Am Sonntagnachmittag ging Jim in die Galleria Mall und kaufte eine teure Videokamera und ein stabiles Stativ. Am Montagmorgen platzierte er die Kamera auf ihrem Balkon und zoomte auf die Sonnenliegen am tiefen Ende des Pools. Er sagte Lucy, dass er seit diesem Morgen eine „Korridorüberquerung“ hatte und es frei sei, es zuzulassen, ohne sich Gedanken darüber zu machen, was sie denken könnte. Sie hatten so viel davon geträumt, dass Lucy mit einem anderen Mann schlief, dass Jim heimlich fand, was er sich erhofft hatte. Lucy wollte das auch, aber sie würde es ihrem Mann gegenüber niemals offen zugeben.

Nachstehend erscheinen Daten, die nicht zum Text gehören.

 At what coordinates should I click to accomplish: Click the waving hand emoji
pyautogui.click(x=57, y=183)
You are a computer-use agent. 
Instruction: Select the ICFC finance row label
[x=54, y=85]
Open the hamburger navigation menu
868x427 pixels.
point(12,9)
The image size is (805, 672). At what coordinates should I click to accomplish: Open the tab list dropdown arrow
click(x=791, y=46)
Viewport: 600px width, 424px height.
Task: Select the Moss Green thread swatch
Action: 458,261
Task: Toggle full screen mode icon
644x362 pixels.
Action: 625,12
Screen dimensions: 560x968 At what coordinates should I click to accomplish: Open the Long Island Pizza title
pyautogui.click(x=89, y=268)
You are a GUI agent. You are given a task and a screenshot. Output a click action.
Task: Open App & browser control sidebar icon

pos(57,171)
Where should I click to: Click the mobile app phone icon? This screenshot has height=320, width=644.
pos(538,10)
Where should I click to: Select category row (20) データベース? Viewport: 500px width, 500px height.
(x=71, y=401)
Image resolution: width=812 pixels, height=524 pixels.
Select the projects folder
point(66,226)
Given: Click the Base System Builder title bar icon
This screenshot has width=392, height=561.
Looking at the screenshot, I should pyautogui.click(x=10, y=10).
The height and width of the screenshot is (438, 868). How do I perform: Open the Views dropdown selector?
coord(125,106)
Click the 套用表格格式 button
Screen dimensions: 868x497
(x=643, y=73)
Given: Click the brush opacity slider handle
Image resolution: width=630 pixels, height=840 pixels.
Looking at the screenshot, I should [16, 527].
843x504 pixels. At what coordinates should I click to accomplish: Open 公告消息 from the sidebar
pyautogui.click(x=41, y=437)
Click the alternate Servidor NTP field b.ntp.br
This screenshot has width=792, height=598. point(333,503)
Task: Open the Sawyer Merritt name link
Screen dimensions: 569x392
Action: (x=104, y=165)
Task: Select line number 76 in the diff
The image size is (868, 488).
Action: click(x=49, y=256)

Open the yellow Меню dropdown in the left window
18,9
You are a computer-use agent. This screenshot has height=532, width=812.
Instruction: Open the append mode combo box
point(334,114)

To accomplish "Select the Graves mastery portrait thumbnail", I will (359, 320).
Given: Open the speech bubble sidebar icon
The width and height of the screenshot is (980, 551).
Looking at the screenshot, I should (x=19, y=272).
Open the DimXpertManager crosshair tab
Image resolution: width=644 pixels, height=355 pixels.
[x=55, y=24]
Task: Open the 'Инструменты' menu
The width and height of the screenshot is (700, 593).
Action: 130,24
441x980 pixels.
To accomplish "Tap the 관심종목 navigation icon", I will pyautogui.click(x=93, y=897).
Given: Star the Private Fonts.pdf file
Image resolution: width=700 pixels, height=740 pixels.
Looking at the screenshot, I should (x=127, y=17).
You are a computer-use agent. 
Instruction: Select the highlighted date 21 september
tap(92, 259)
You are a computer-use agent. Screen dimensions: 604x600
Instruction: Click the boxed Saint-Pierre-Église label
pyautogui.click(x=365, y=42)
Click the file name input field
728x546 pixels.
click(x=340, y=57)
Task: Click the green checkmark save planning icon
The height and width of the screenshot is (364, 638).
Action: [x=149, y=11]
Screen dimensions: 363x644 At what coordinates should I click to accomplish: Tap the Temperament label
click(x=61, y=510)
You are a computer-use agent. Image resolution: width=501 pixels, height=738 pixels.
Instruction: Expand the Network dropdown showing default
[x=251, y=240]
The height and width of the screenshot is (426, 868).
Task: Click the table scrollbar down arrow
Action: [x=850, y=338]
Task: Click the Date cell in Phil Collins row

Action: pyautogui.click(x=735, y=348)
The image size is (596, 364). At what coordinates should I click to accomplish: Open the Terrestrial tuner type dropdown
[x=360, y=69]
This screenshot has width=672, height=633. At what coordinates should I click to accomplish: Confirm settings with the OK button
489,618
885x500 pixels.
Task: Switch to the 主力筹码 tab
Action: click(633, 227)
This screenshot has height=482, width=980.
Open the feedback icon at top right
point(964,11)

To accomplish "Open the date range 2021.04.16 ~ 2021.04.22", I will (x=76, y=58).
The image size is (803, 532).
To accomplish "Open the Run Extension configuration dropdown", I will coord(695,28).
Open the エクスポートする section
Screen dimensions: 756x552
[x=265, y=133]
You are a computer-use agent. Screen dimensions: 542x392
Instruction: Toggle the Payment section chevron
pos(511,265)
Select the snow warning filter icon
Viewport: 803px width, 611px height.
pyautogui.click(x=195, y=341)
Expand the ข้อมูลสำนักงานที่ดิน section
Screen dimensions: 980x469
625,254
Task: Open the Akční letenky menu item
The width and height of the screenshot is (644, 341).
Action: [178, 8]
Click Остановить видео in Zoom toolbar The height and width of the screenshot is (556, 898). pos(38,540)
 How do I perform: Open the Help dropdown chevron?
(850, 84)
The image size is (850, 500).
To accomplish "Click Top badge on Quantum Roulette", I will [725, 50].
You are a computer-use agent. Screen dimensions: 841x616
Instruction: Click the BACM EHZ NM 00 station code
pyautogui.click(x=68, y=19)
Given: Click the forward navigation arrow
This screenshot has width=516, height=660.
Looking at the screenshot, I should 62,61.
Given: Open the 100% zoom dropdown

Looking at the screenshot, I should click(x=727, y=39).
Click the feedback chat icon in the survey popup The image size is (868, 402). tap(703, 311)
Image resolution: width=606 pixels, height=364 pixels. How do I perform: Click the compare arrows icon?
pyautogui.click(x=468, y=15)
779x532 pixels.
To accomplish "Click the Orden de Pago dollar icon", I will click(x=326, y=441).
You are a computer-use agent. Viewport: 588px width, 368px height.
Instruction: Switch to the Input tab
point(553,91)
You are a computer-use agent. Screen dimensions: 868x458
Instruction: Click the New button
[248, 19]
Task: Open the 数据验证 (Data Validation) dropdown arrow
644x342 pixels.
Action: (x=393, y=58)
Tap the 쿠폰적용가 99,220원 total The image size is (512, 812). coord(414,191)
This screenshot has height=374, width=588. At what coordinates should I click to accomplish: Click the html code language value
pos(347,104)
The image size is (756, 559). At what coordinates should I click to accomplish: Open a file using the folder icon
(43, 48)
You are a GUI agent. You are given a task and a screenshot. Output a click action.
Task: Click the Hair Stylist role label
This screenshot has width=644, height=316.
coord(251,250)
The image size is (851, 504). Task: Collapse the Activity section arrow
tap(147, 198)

Er wollte, dass sie dachte, dass er derjenige war, der sie provoziert hatte. Jedes Mal, wenn sie mit ihren falschen Partnern über erotische Möglichkeiten diskutierten, nahm ihr sexueller Unfug zu.
Sie erkennen beide, dass das Reden über die Möglichkeit, dass sie einen anderen Mann schlägt, ihre sexuelle Befriedigung um das Zehnfache erhöht. Keiner wollte seinen Kurs mit negativen Annahmen verderben.
Lucy hatte das Gefühl, dass Jim etwas anderes im Sinn hatte. Er schien so in Fantasie versunken zu sein, dass er nicht wirklich zuhörte. Er bewegte sich schnell in seiner sinnlichen Fantasie. Er brauchte sie, um sich zu konzentrieren und ihre wahren Gefühle zum Vorschein zu bringen.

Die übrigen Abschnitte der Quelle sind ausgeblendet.